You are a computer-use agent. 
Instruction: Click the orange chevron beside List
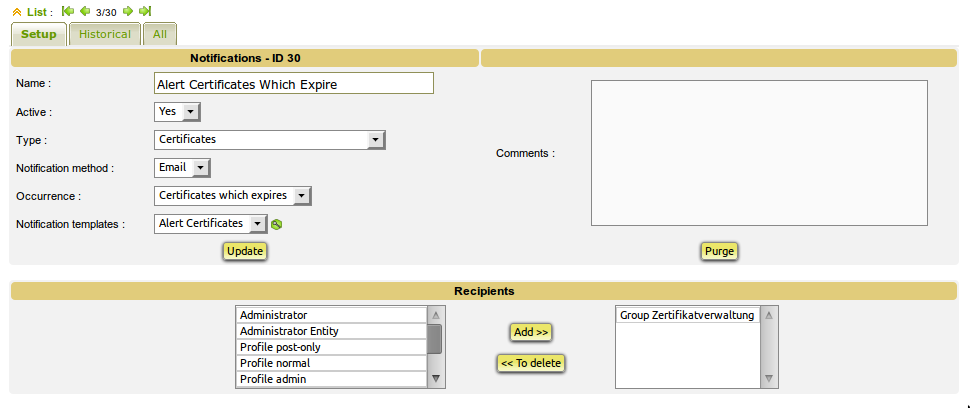[17, 11]
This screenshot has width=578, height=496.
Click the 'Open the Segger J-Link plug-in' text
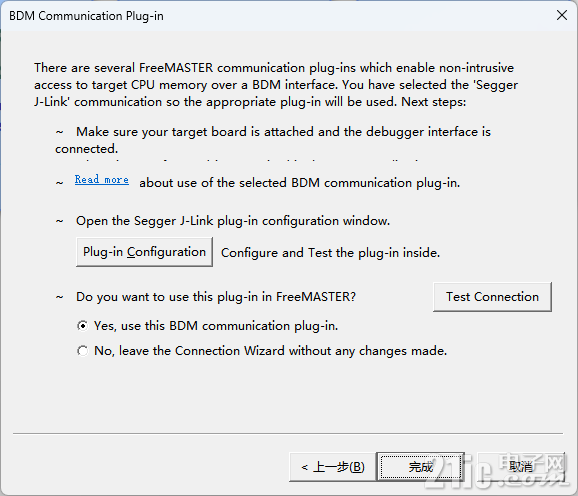coord(233,221)
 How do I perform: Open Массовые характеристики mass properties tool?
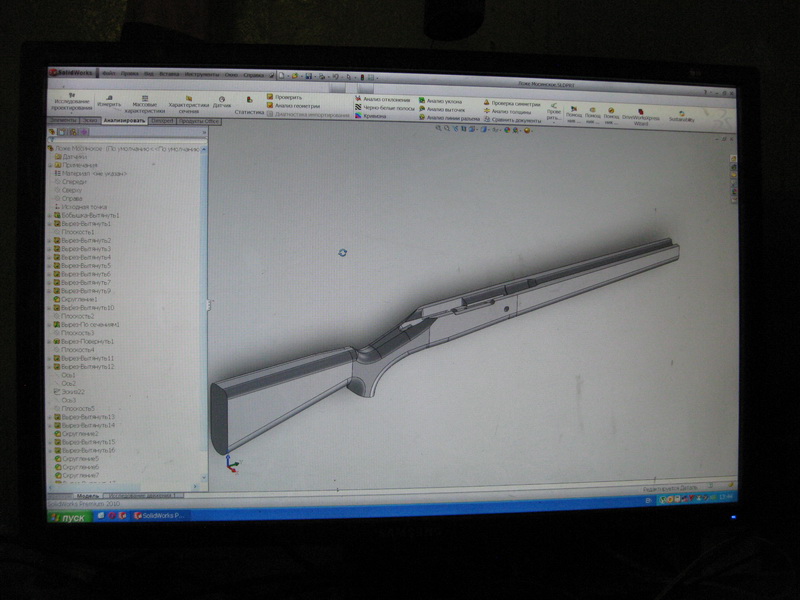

---

When you reach the line that contains "This screenshot has width=578, height=496." in the records above, copy it and every line after it exactly through the last one, leaving out the pictures.

This screenshot has width=578, height=496.
Click the 'Open the Segger J-Link plug-in' text
coord(233,221)
 How do I perform: Open Массовые характеристики mass properties tool?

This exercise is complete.